Home > Uncategorized > The Overlooked COVID-19 Long-Haulers – posted 9/27/2020 and published in the Concord Monitor on 10/5/2020

The Overlooked COVID-19 Long-Haulers – posted 9/27/2020 and published in the Concord Monitor on 10/5/2020

So much of the coverage of COVID-19 has focused on statistics about the number of deaths and the number of infections. While it is important to have an accurate statistical picture of the pandemic, the problem with this picture is what it leaves out.

The statistics fail to mention the many thousands of COVID-19 patients who have suffered for months from unrelenting and unpredictable symptoms. These are the COVID-19 long-haulers. They are living with the disease and their situation has been downplayed and ignored.

I think the best reporting about the long-haulers has been done by Ed Yong who writes for the Atlantic. Yong points out that we are maintaining incorrect stereotypes about who is being affected by the pandemic. President Trump has incorrectly pushed the view that COVID-19 is only affecting elderly people with pre-existing conditions. The elderly are not the only ones suffering.

Yong says that among the long-haulers the typical victim is a 44 year old woman who was previously fit and healthy. He says there is an inaccurate caricature that COVID-19 kills some but is mild for the rest. He challenges the view it is “mild” for many.

There are a large number of stories out there about the on-going suffering of the long-haulers with a wide constellation of symptoms reported. Heart abnormalities, shortness of breath, fatigue, fevers, headaches, brain fog, memory loss and post-exertional malaise are all reported. Yong says the symptoms resemble dysautonomia, a condition where the autonomic nervous system is not working properly.

WBUR reported the story of Diana Berrent, a suburban mom from New York, who has experienced debilitating symptoms even after tests showed she no longer carried the virus. Berrent has had symptoms for the last seven months including vision deterioration, gastrointestinal tract complications and recurring headaches. She found out she has borderline glaucoma, a condition that could cause blindness.

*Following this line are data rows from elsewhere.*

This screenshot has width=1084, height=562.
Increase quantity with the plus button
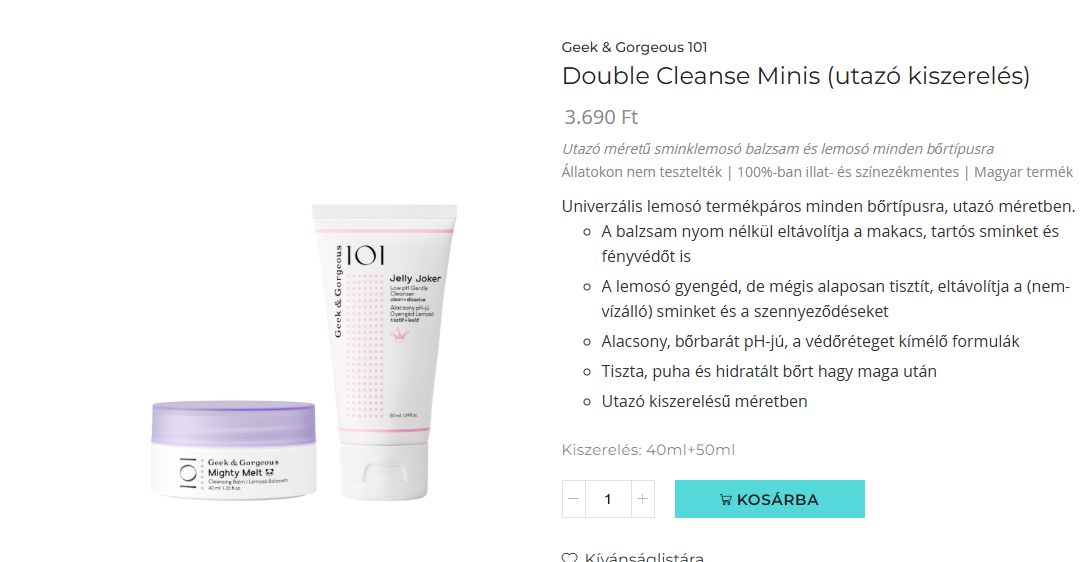(642, 499)
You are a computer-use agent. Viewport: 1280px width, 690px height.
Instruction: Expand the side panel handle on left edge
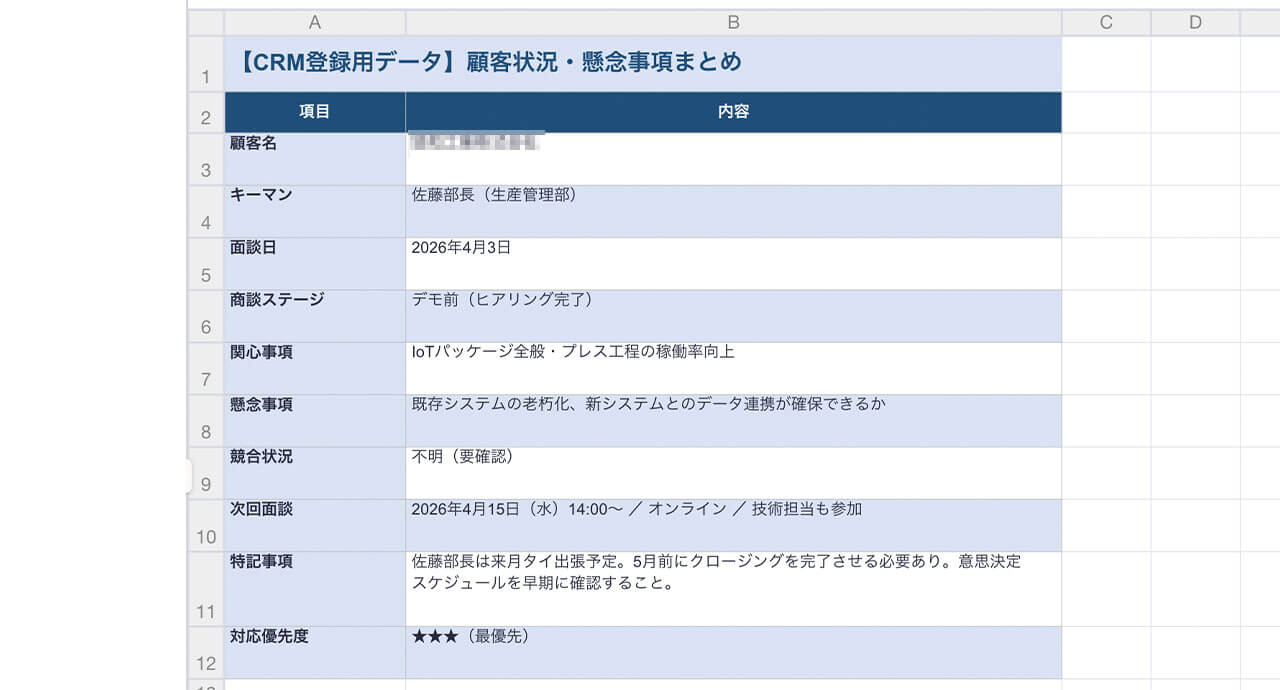188,476

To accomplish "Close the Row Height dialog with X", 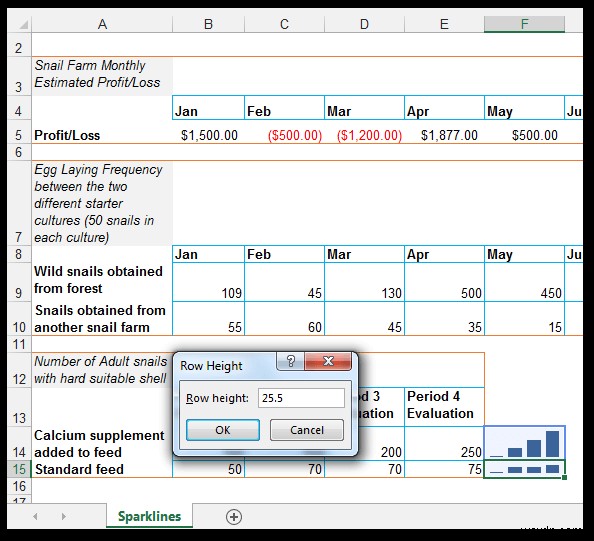I will pos(328,361).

Berrent formed an on-line group, Survivor Corps, where members document their symptoms and provide support. She told WBUR that Survivor Corps members are experiencing damage to almost every organ system because coronavirus is a vascular disease.

She said that respiratory issues are the most common long-term symptom of the long-haulers. She also noted neurological issues, particularly “soul-crushing headaches”.

WBUR also told the story of Dr. Scott Krakauer, a 40 year old psychiatrist from New York. He had chills and fevers for nearly two weeks in April before testing positive. He closed himself off in a room at his home to protect his wife and two children.

He lost his sense of taste and smell. He developed a violent cough that would not stop and he was eventually coughing up blood. His doctors reported he was having a cytokine storm in his throat. Lung inflammation and fluid buildup led to respiratory distress. It got so he could not swallow and he started to choke on his food. After he lost 15 pounds, his family brought him to the hospital.

His doctor put him on IV steroids which helped to decrease the swelling in his throat. The treatment, which opened his throat, saved his life. He survived but months later he is still feeling winded on short walks and he has trouble swallowing and talking.

Business Insider interviewed numerous people who have survived coronavirus but who cannot shake the symptoms months after they were diagnosed. Elissa Miolene, a 27 year old from New York City, was quoted:

“It is now 115 days later and I am still feeling the exact same symptoms. Life for me is waking up in the middle of the night and crying because I’m in so much pain and not knowing why.”

She now relies on virtual physical therapy to help address her constant back and chest pain. She said,

“I can be walking down the street and be perfectly fine. And then I’m heaving and cannot walk another step.”

The Center for Disease Control (CDC) does now recognize that COVID-19 can result in prolonged illness but the matter of people living with ongoing coronavirus symptoms has been largely brushed aside.

President Trump gives himself an A+ on handling the virus while pretending this population does not exist. He does not want to talk about it. Response to the long-haulers is consistent with the overall Trump Administration approach to the virus: minimize the story, sideline it and move on.

There are many thousands living with the virus who are not sick enough to be hospitalized but they are experiencing long-term effects. Physicians remain stymied by the persistence of COVID-19 symptoms. There is no certainty about why symptoms last and how long they will last.

I am expecting a disability wave in 2021 because even though symptoms wax and wane for many they are disrupting work and everyday activities.

Our knowledge about COVID-19 is still preliminary, tentative and evolving. There are more questions than answers. It is a certainty though that long-haulers are a population who will be commanding more attention as the pandemic unfolds.

Categories: Uncategorized
  1. Pat Dawson
    September 27, 2020 at 8:47 pm

    And with the hesitation people have about taking trips to the dr and ER, it is difficult to build a strong enough medical record to justify the disability determination. It’s a catch 22.

    • September 27, 2020 at 10:15 pm

      True, Pat. I expect many people are staying home rather than going to medical facilities.